··· Supplied data ···

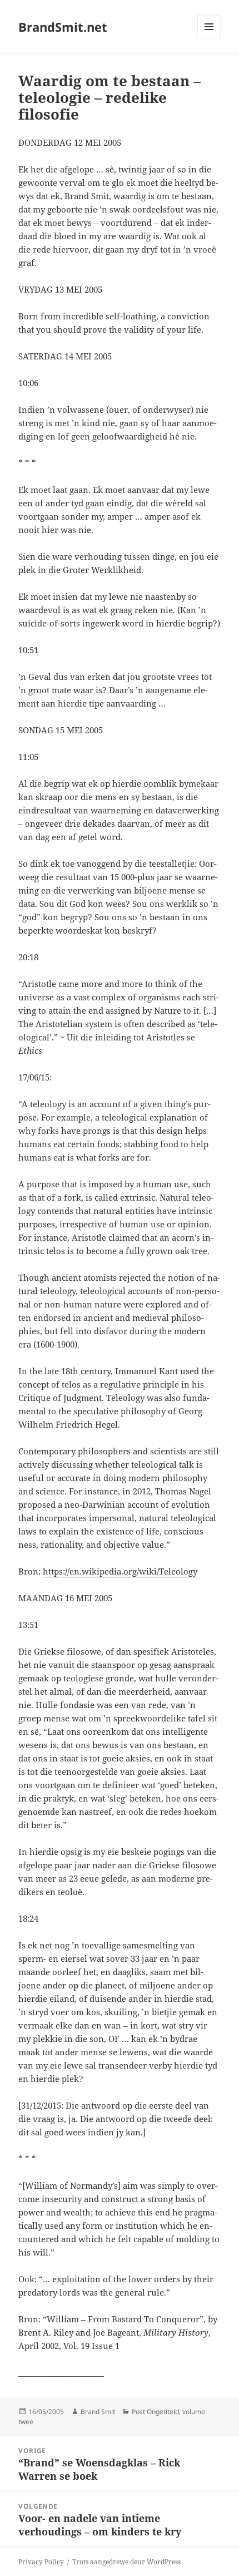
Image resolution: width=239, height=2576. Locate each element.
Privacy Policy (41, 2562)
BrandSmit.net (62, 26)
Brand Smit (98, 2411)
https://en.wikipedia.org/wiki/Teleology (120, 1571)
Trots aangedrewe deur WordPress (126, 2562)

···
··· Supplied data ···

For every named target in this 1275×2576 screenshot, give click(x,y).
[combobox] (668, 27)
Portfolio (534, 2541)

···

* **Brief**
All lines above from the line with "BrandSmit.net (62, 26)" through the line with "Trots aangedrewe deur WordPress (126, 2562)", both included, are to be set down exactly, with nothing else.

* **Solved exercise**
BrandSmit.net (62, 26)
Brand Smit (98, 2411)
https://en.wikipedia.org/wiki/Teleology (120, 1571)
Trots aangedrewe deur WordPress (126, 2562)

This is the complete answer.